But I didn’t understand very much else about how it worked. I let all the money sit in money market funds when the stock market was making its mid-1980s surge, for example. And I certainly didn’t understand that when I left my job I had to roll the money into another retirement account—an IRA — or I’d be penalized and taxed. I wasn’t even savvy enough to be dismayed when the rollover period lapsed and I got a check for the balance. I paid the taxes and bought a few new outfits with the rest.  Not surprisingly, I lived paycheck to paycheck. I had no desire to think about my money, much less talk about my money. Money was a nuisance, a problem, a worry, a strain.
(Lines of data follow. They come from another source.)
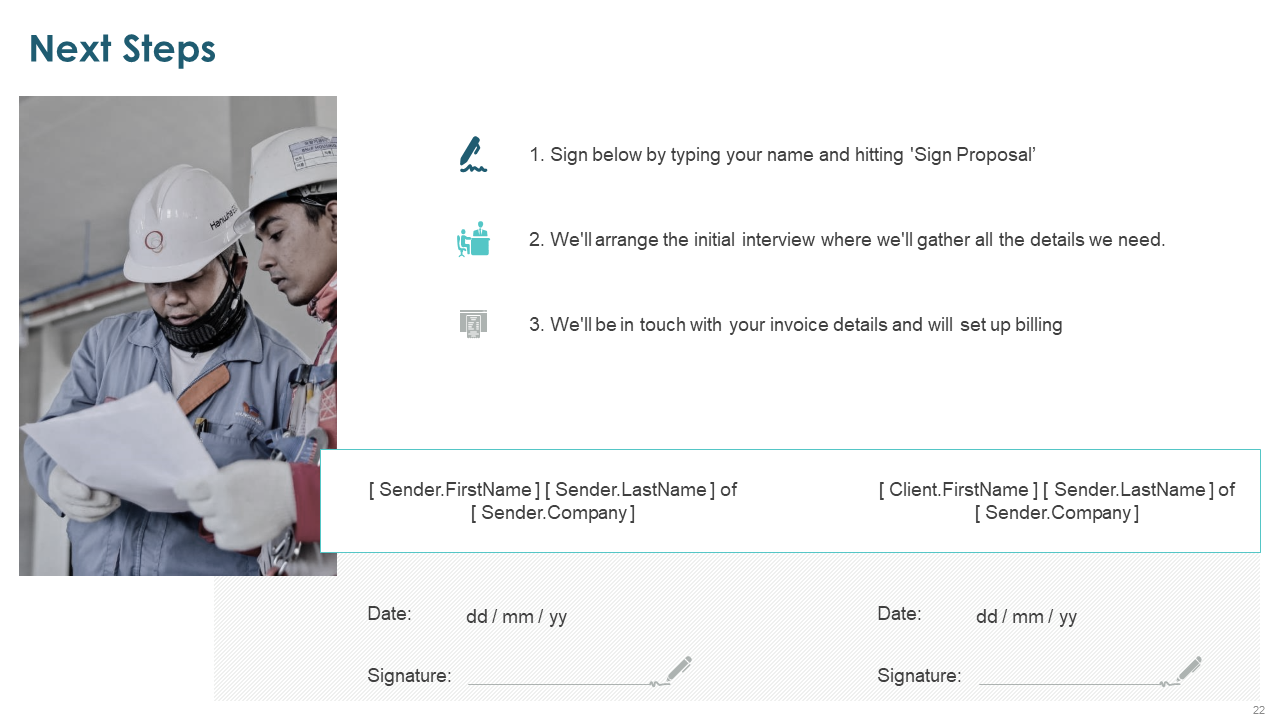The height and width of the screenshot is (720, 1280).
Task: Select step 3 invoice details text
Action: click(x=795, y=325)
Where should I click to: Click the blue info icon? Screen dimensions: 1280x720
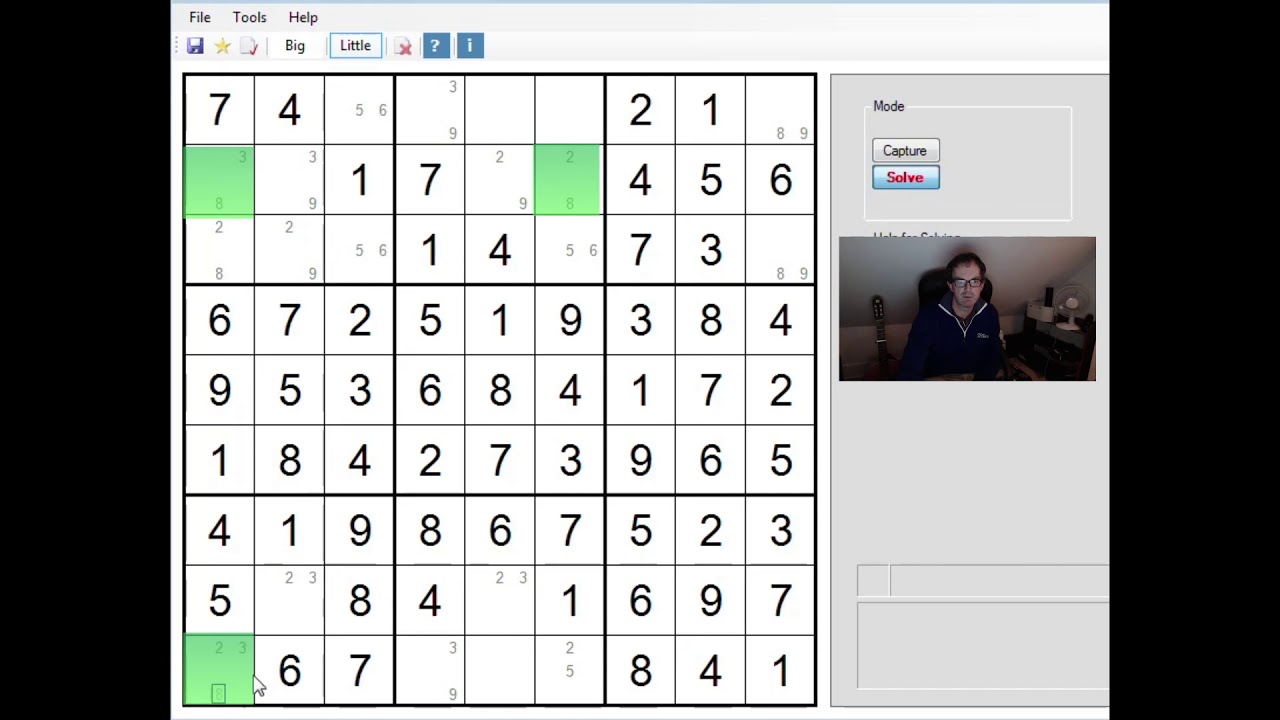click(469, 45)
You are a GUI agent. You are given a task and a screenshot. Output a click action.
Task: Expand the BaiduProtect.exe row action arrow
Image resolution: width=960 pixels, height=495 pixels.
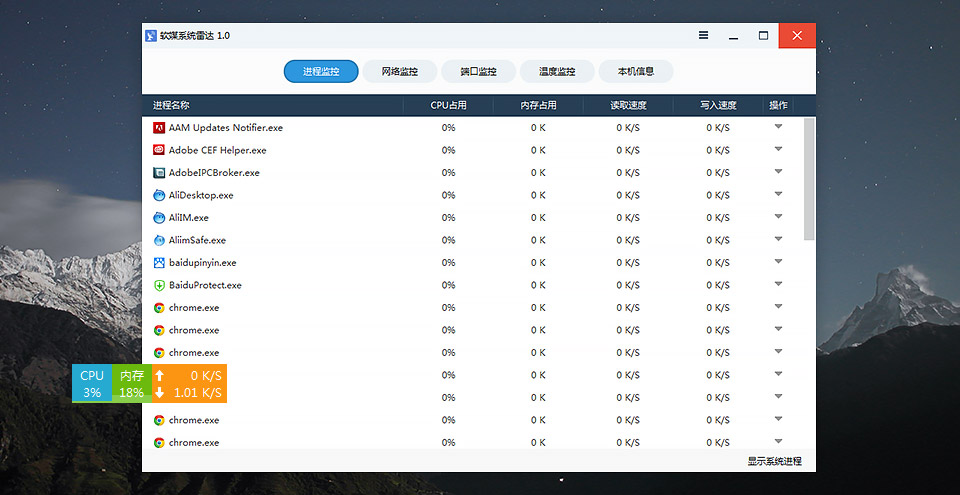[778, 285]
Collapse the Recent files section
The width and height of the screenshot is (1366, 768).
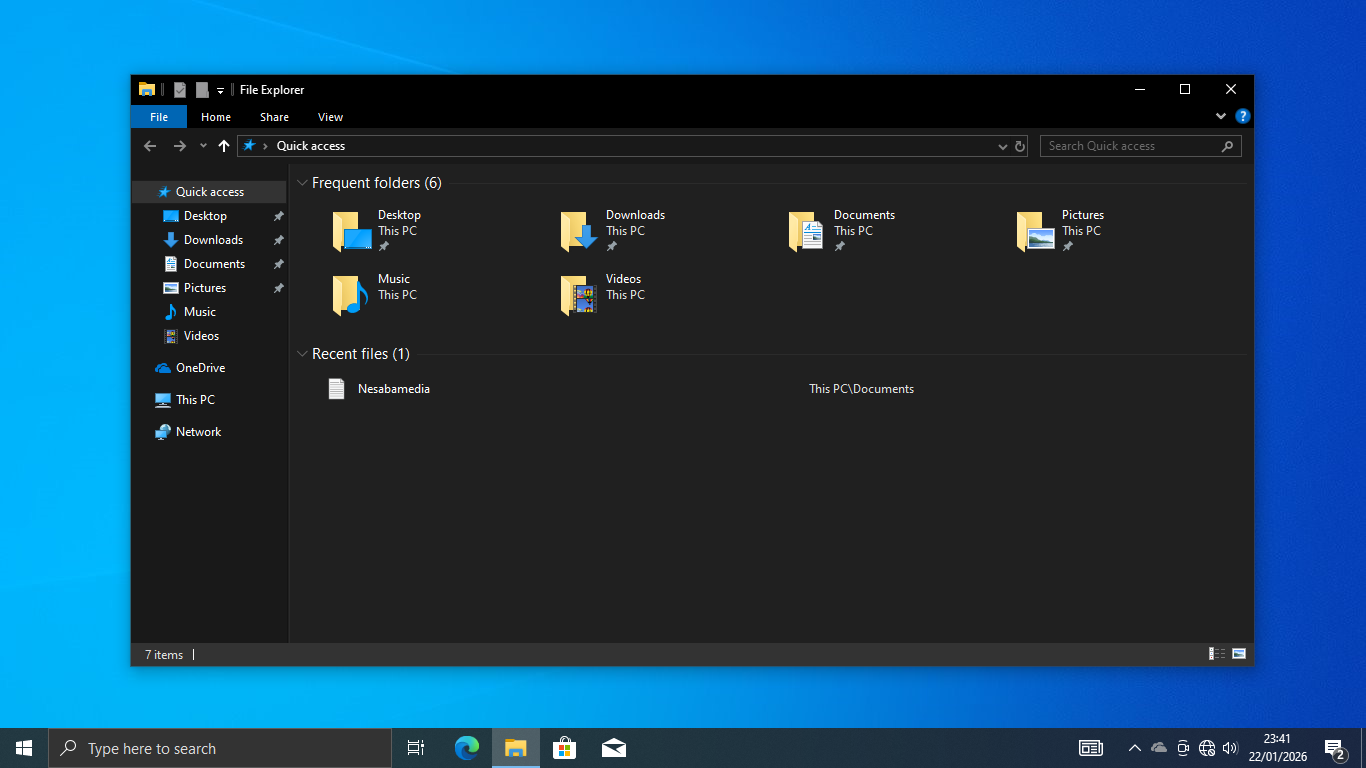(x=302, y=354)
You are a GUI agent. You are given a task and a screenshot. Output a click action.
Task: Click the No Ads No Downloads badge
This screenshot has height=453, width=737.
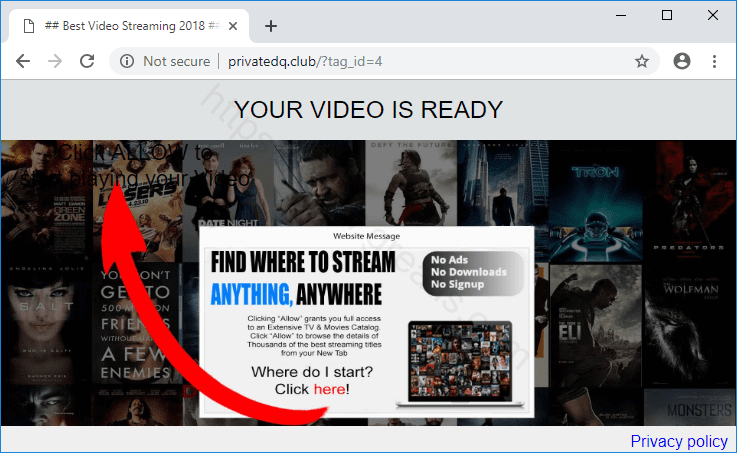point(472,271)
So you won’t be surprised to hear that when I got married a few years later, I was delighted to give up every bit of financial control. I had become a little better at earning money — doubling, then tripling my small salary — but I wanted nothing to do with it. I signed up to have my paychecks directdeposited into our joint checking account and let my husband do the rest.  I told myself that because he earned substantially more than I did, he had the right to make all the decisions. I convinced myself that because he’d made one brilliant move — buying Microsoft when it was in its infancy — he had a better shot at building our wealth than I did. I assured myself that because I was reporting on money and finances all day at work, I knew plenty about both — so there was no need for me to actually deal with them at home. I even had myself believing that he liked paying the bills. (In retrospect, I realize it always made him cranky.) And I rationalized that I did other things — shopping, cooking — that were equally important to our growing family. We were on the health insurance policy from my employer.  Wasn’t it a fair trade that he fill out all the forms?